Investigators: Profs. Russell D. Meller, Scott J. Mason and Sarah E. Root and Students Jen Pazour and Yasin Unlu

Opportunities For Impact: Medications are typically distributed by manufacturers in bulk, but to increase patient safety, they are often administered to inpatients in unit-doses and to outpatients in dose packs. The vast majority of unit-doses are created using a manual process. This juxtaposition of administering unit-doses to increase patient safety, but using an inherently unreliable manual process to create the unit-doses, leads to two related opportunities for research. The impact of successfully addressing these two opportunities will be both on patient safety and cost in a synergistic fashion.

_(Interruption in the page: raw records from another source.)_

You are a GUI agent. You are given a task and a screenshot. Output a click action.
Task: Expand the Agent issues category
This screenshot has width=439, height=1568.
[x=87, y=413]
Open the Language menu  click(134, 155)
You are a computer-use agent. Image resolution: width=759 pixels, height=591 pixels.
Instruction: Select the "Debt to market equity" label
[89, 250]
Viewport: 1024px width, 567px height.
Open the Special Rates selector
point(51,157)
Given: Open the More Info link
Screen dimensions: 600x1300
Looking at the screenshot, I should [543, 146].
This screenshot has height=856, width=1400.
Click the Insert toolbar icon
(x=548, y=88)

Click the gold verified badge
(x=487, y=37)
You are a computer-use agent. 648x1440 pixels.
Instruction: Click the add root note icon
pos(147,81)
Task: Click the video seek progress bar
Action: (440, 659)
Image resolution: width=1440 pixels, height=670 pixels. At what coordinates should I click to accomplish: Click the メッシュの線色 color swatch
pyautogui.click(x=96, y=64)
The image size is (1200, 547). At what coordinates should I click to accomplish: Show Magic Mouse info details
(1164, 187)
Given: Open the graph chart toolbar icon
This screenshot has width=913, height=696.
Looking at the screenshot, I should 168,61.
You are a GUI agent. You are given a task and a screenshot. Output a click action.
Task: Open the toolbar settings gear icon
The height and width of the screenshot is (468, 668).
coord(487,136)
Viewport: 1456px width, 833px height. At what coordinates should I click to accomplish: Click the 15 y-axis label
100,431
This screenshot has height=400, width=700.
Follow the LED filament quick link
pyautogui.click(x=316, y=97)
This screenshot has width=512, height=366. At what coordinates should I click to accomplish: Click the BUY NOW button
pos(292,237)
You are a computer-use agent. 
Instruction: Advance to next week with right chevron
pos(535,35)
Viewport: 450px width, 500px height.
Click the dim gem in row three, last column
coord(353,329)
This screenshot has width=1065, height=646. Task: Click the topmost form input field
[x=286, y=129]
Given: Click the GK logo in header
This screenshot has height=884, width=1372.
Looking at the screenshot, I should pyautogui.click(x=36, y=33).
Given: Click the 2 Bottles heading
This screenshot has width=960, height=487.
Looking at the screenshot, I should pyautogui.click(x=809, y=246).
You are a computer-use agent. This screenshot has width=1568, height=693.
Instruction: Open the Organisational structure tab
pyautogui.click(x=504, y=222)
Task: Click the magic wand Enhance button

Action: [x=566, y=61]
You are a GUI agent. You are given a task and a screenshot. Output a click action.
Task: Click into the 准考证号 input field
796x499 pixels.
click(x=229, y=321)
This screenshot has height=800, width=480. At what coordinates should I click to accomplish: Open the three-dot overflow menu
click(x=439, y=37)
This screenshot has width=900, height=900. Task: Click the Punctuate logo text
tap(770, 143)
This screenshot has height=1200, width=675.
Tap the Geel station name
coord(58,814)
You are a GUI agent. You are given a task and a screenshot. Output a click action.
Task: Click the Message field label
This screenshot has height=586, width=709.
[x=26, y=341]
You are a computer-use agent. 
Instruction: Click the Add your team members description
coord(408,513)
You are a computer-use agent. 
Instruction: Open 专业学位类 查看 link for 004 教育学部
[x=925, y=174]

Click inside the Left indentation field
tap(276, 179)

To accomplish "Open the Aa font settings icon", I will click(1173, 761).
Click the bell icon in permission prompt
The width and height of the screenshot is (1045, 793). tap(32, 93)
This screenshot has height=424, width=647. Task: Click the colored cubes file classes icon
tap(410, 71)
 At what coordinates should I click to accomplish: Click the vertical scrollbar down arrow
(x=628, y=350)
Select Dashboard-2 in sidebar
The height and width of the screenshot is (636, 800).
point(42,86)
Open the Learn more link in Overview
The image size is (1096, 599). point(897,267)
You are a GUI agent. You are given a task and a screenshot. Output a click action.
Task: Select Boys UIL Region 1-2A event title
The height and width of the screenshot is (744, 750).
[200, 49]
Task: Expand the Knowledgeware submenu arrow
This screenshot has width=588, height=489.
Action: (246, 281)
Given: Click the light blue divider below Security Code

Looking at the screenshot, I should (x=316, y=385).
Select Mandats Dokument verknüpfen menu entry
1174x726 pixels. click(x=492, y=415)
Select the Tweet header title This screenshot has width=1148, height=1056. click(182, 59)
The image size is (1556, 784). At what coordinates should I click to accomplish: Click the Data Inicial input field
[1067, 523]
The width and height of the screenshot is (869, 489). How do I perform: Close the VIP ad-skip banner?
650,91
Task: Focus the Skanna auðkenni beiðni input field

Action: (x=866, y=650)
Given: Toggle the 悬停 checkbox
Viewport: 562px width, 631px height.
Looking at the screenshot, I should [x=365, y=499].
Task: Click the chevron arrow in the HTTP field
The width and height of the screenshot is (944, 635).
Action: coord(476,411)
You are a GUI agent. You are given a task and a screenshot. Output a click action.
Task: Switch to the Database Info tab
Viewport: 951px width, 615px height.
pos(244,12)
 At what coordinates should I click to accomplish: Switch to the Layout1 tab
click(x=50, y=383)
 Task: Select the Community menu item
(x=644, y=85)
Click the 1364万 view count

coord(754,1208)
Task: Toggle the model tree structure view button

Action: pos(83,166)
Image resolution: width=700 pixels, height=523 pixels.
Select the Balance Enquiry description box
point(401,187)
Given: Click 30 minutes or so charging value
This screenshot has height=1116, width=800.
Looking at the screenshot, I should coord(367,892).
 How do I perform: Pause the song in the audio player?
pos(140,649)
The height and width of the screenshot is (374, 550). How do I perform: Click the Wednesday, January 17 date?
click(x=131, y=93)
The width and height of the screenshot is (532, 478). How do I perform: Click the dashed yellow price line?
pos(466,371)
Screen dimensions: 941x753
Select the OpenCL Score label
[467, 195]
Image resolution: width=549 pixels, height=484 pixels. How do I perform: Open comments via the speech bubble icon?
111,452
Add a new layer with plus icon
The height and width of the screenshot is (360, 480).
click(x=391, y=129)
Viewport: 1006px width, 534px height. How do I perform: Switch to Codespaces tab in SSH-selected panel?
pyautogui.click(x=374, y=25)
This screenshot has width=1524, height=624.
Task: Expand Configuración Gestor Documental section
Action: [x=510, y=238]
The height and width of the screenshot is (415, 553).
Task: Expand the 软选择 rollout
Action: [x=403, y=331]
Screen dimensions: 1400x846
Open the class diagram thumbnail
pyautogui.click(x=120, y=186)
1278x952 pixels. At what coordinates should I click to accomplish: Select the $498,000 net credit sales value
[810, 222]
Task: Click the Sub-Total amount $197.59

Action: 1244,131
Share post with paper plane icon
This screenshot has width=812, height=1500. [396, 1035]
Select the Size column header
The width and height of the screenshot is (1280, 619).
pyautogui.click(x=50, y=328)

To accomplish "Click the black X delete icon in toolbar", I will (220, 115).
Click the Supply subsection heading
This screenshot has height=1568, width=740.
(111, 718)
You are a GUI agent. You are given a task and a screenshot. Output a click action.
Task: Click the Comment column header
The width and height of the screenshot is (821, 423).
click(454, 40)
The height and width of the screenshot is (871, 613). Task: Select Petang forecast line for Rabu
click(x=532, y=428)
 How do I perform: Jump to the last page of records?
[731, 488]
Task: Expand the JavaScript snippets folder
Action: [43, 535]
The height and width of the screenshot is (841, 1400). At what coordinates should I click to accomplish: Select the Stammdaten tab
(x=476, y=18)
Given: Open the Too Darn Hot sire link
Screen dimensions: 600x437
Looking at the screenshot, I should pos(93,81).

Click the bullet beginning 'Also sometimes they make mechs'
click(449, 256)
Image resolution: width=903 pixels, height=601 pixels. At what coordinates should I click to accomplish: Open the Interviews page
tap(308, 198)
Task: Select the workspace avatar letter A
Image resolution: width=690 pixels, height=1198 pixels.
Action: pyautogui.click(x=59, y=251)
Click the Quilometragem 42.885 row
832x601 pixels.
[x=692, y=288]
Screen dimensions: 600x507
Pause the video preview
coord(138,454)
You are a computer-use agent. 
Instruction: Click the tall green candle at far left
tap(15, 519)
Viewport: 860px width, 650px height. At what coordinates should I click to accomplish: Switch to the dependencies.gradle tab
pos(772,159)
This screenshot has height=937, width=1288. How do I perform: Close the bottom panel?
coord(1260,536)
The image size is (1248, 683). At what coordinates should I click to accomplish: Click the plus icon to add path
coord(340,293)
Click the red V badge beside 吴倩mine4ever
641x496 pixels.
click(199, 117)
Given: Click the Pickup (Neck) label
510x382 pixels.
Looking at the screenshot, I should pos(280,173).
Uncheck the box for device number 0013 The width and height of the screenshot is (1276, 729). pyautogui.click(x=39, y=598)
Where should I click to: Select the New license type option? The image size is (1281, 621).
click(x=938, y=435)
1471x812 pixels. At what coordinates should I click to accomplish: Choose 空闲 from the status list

Proposal: 1) Given that there are a variety of options, determine the most economical manner to repackage bulk medications to unit-doses; 2) Aid in the administration of medications, determine the limits of packaging common prescriptive protocols into compliance “dose packs.”

   



Expected Outcomes:

  • A simple tool that can be used to determine when various repackaging alternatives are optimal for a given volume, mix, and other necessary factors.
  • A simple tool for determining the cost implications of a move to dose pack delivery for a particular medication.
  • An integrated decision-support tool for unit-dose medications.